▶ _Passage extrait_:

┌────────

De nombreuses questions pratiques se posent lors du travail du sol de la vigne avec des interceps. Nous en avons compilé plusieurs au fil de nos reportages. Voici les réponses des conseillers.

L’avantage des interceps passifs, ou auto-animés, est leur faible consommation énergétique. Mais attention à ne pas intervenir lorsque l'herbe est trop développée.
© Jean-Charles Gutner

Quel est le préalable au désherbage mécanique du cavaillon ?

« On l’oublie trop souvent, mais le travail du sol sous le rang nécessite de reprendre le b.a.-ba de l’établissement de la vigne », prévient Loïc Pasdois, conseiller agro-équipement à la chambre d’agriculture de la Gironde. Il convient de vérifier le bon état du palissage, la présence de tuteurs et de marquants et l’inclinaison des piquets de bout de rang. « De même, l’espace entre pieds doit être d’au moins 80 centimètres, sinon les interceps auront du mal à travailler », poursuit-il.

Comment organiser son cycle et quand débuter le travail ?

└────────

▶ _Données_:
┌────────

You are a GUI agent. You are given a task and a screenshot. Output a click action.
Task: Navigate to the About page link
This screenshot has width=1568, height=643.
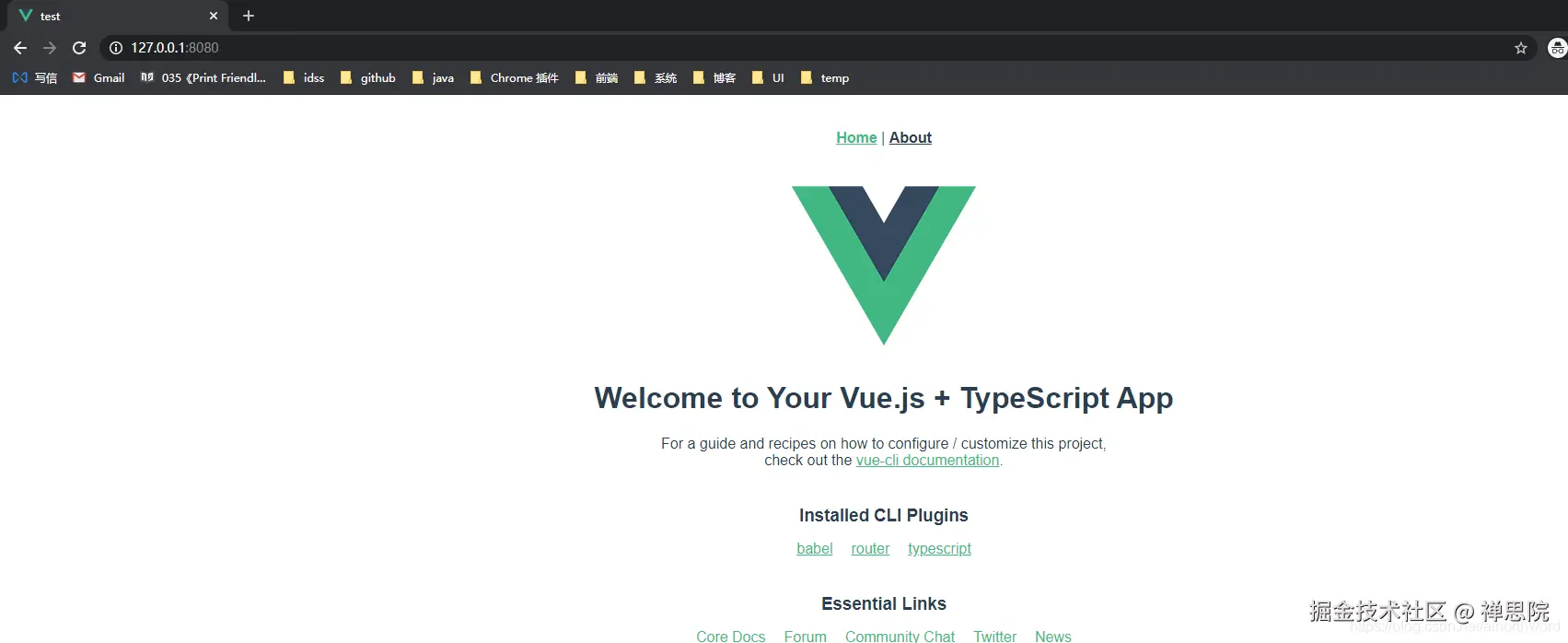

└────────

▶ _Objectifs_:
[a] Traduisez en anglais cette phrase du texte sur le travail du sol de la vigne : « Il convient de vérifier le bon état du palissage, la présence de tuteurs et de marquants et l’inclinaison des piquets de bout de rang. »
[b] Écrivez la suite du texte sur le travail du sol de la vigne avec des interceps, à partir de là où il s'arrête.

▶ _Réponses dans l'ordre_:
[a] It is advisable to check that the trellising is in good condition, that stakes and markers are in place, and that the end-of-row posts are properly inclined.

[b]
Le travail du sol doit être raisonné dans son ensemble et non opération par opération. Pour bien faire, les travaux doivent débuter en hiver, soit en post-vendange, soit en février-mars. Pour sa part, Christophe Gaviglio, de l’IFV Sud-Ouest, préconise plutôt un passage en février-mars, pour détruire la flore hivernale avant l’explosion printanière. Mais certains vignerons préfèrent passer après les vendanges afin de casser la levée automnale.

Pour sa part, Loïc Pasdois raisonne selon le type de sol : il préconise un passage en février sur les sols légers et graveleux. Et un labour à l’automne, un peu plus profond, sur les sols lourds et compactés. Quoi qu’il en soit, ce passage hors saison est primordial, car il facilite le travail au printemps. « Les outils sont ainsi plus rapides et efficaces », relève Christophe Gaviglio. Au total, il faut au minimum prévoir entre trois et cinq passages par an.

Les outils passifs ont-ils un intérêt ?

Logiquement, l’avantage des interceps passifs, ou auto-animés, est leur faible consommation énergétique. Ils fonctionnent bien lorsque l’herbe n’est pas trop développée. Mais dès que l’on se laisse déborder, il faudra passer sur un intercep ayant davantage de puissance.

Mieux vaut-il opter pour un tâteur mécanique ou hydraulique ?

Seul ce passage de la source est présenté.